Stored data:
══════

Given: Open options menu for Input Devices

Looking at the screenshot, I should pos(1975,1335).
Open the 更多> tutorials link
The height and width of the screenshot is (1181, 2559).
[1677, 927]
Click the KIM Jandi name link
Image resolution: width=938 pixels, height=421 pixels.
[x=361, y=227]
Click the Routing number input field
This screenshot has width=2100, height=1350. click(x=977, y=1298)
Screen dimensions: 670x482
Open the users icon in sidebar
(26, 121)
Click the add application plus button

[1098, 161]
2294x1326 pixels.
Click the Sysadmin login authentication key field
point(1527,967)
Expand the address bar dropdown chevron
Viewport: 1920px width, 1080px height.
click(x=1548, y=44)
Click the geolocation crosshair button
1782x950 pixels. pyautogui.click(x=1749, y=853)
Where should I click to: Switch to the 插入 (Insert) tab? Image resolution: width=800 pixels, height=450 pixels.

══════

**AIM:** Rewrite the data above with "Routing number" swapped for "Account number" and everything else left as it is.

**CORRECT RESULT:**
Given: Open options menu for Input Devices

Looking at the screenshot, I should pos(1975,1335).
Open the 更多> tutorials link
The height and width of the screenshot is (1181, 2559).
[1677, 927]
Click the KIM Jandi name link
Image resolution: width=938 pixels, height=421 pixels.
[x=361, y=227]
Click the Account number input field
This screenshot has width=2100, height=1350. click(x=977, y=1298)
Screen dimensions: 670x482
Open the users icon in sidebar
(26, 121)
Click the add application plus button

[1098, 161]
2294x1326 pixels.
Click the Sysadmin login authentication key field
point(1527,967)
Expand the address bar dropdown chevron
Viewport: 1920px width, 1080px height.
click(x=1548, y=44)
Click the geolocation crosshair button
1782x950 pixels. pyautogui.click(x=1749, y=853)
Where should I click to: Switch to the 插入 (Insert) tab? Image resolution: width=800 pixels, height=450 pixels.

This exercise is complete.